===== Task data =====

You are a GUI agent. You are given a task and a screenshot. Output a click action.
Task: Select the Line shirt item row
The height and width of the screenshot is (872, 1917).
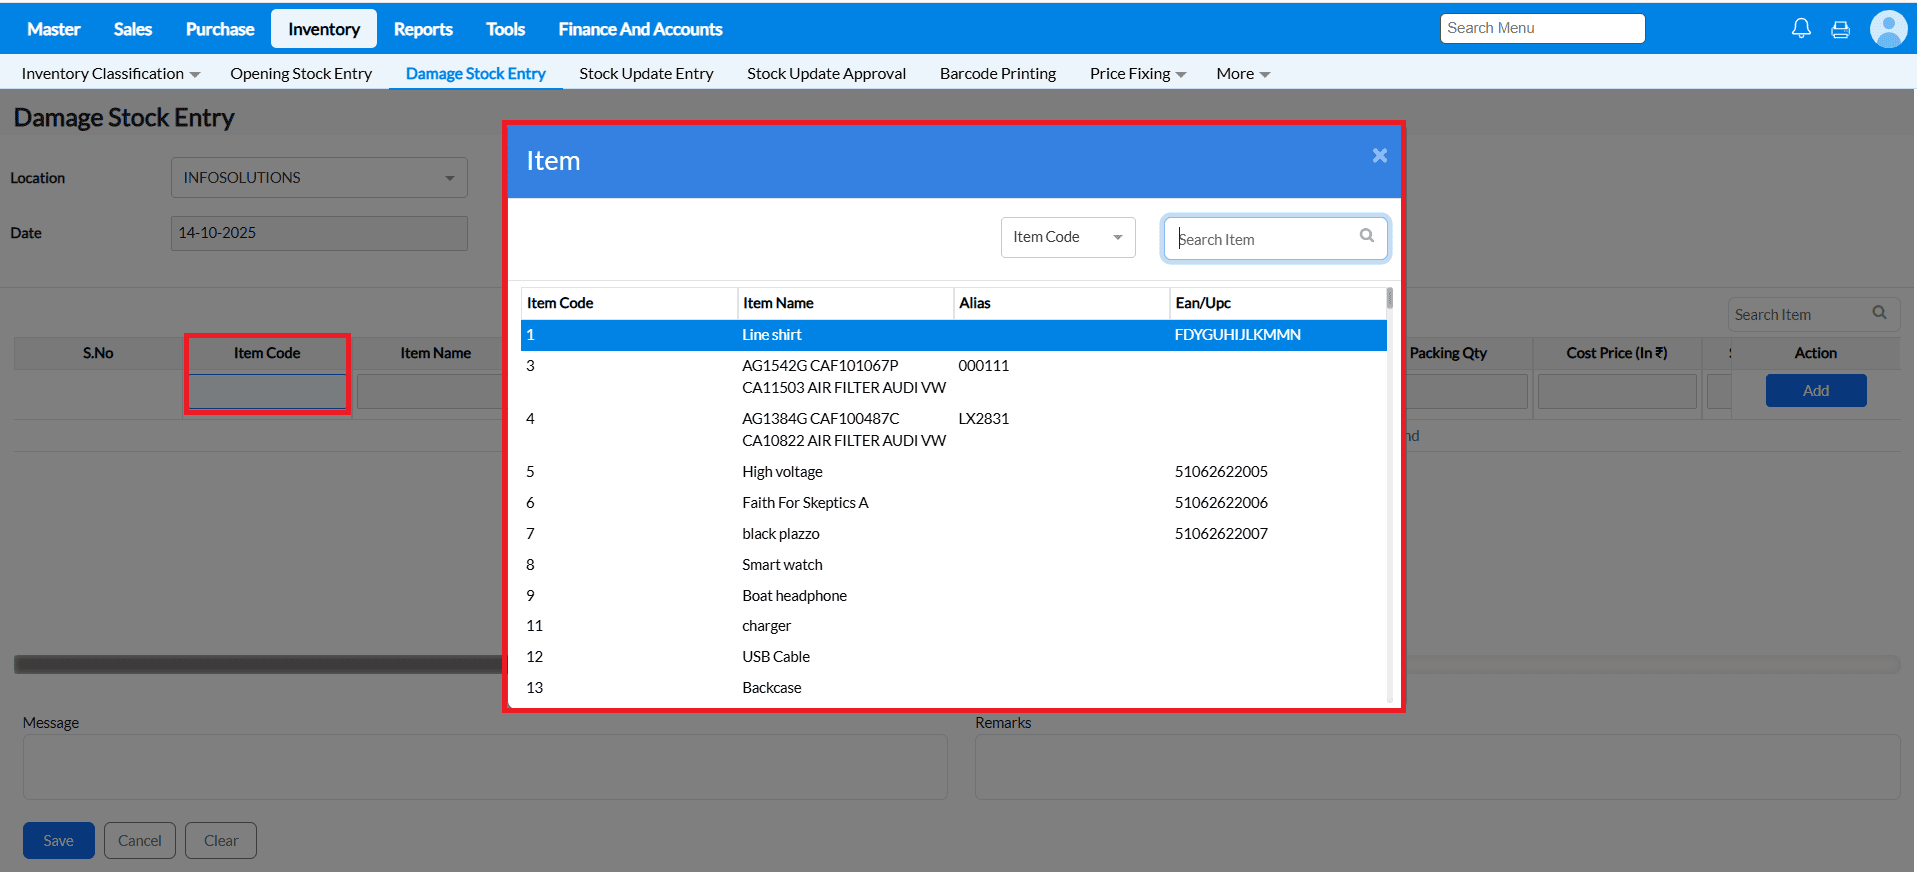952,335
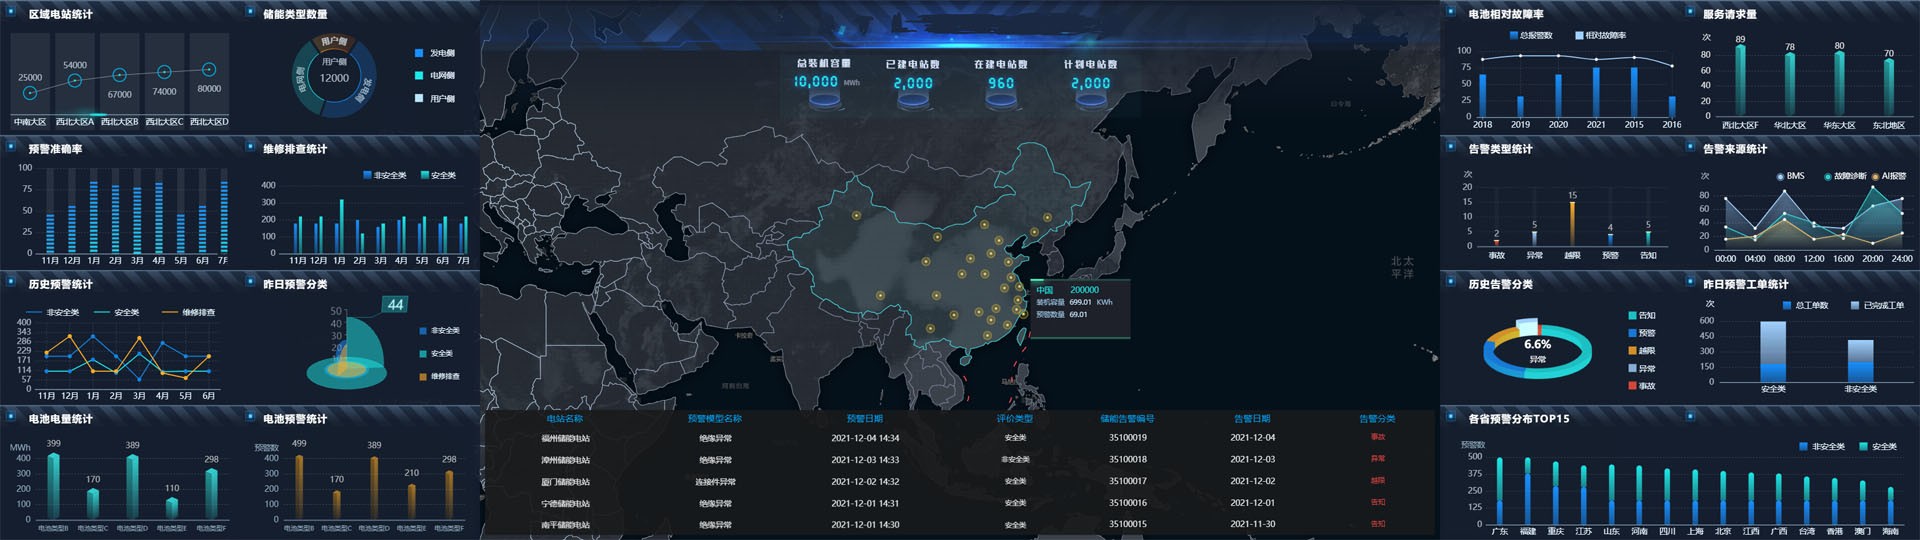This screenshot has width=1920, height=540.
Task: Click the 区域电站统计 panel header icon
Action: click(11, 13)
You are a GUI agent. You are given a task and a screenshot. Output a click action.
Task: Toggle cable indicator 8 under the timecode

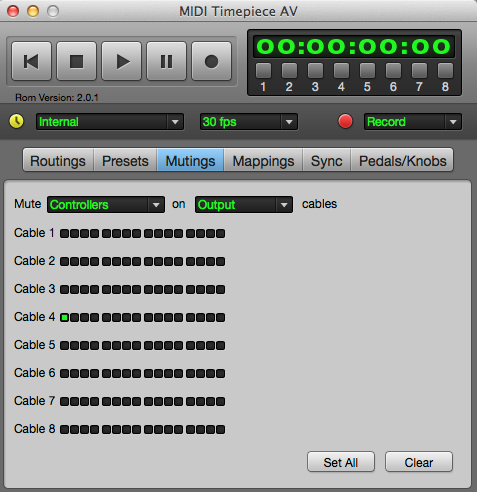coord(445,70)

=====

→ Task item
Please output the material above unchanged, apart from removing the pictures.

→ Answer to this exercise
You are a GUI agent. You are given a task and a screenshot. Output a click action.
Task: Select the Line shirt item row
The height and width of the screenshot is (872, 1917).
952,335
This screenshot has width=1920, height=540.
Task: Click the 区域电站统计 panel header icon
Action: click(11, 13)
You are a GUI agent. You are given a task and a screenshot. Output a click action.
Task: Toggle cable indicator 8 under the timecode

coord(445,70)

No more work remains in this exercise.